A última festa do império brasileiro, poucos dias antes da Proclamação da República, em 1889, aconteceu na Ilha Fiscal, na cidade do Rio de Janeiro. Desvende tudo sobre esse lugar!

Bruna Cardoso Publicado em 21/07/2022, às 16h30

Pintura de Dom Pedro II, o último Imperador do Brasil - Wikimedia Commons
Pintura de Dom Pedro II, o último Imperador do Brasil - Wikimedia Commons

O começo

A Ilha Fiscal fica na Baía da Guanabara, na capital do Rio de Janeiro. A história desse lugar começa no século 19, quando surgiu a ideia de construir um local para controlar as mercadorias que entravam e saíam do porto carioca. A ilha entusiasmou o imperador dom Pedro II por ser próxima ao porto e muito bonita.
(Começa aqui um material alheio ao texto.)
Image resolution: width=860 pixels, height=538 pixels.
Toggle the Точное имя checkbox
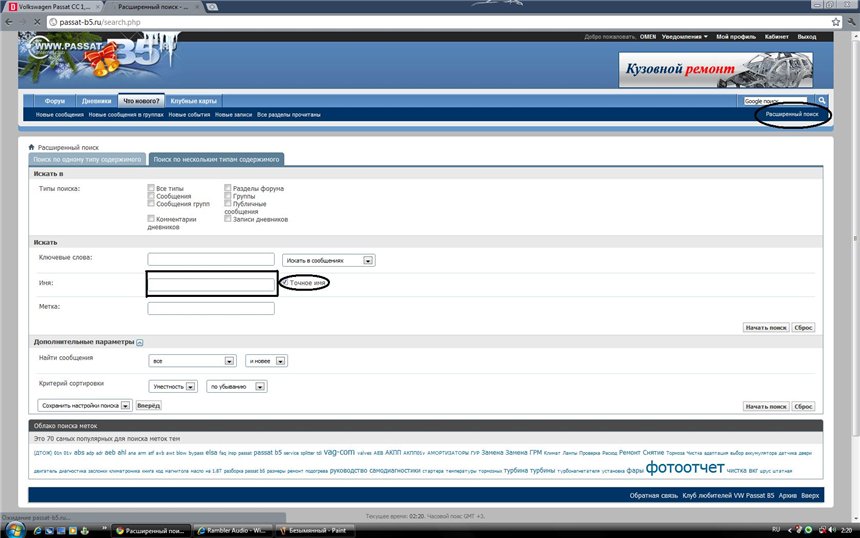285,284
Para abrigar a Guarda Fiscal, que cuidava de toda a fiscalização (por isso o nome de Ilha Fiscal), foi erguido um palacete no local.

Em funcionamento

Iniciada em 1881, a construção do palacete acabou em abril 1889. Alguns elementos foram feitos em pedra talhada, como o Brasão da Monarquia. Existem duas alas laterais com pequenas torres nas extremidades e uma torre alta no centro. No segundo andar fica o gabinete, que era ocupado pelo chefe da alfândega. Perto da torre central, outra pequena torre abriga um relógio, que era iluminado à noite para informar a hora local aos navios que chegavam.

Baile luxuoso

Meses depois da inauguração do palacete, em 9 de novembro de 1889, aconteceu o fato mais marcante do local: o Baile da Ilha Fiscal em homenagem aos oficiais de um navio chileno. Essa foi a última festa da monarquia (a República seria proclamada em 15 de novembro). Acredita-se que o baile tenha sido uma tentativa de demonstração de força da enfraquecida monarquia brasileira.

Depois da festa

Em 1913, a Ilha Fiscal foi tomada pela Revoltada da Armada, quando grande parte da Marinha do Brasil se rebelou contra o governo do então presidente Floriano Peixoto. Os rebeldes ficaram lá por 6 meses e o palacete foi danificado por tiros. Ainda em 1913, o prédio virou propriedade da Marinha. Restaurado em 1996, foi aberto para visitação do público em 1998. Hoje, exposições contam a participação da Marinha do Brasil no desenvolvimento econômico e social do país.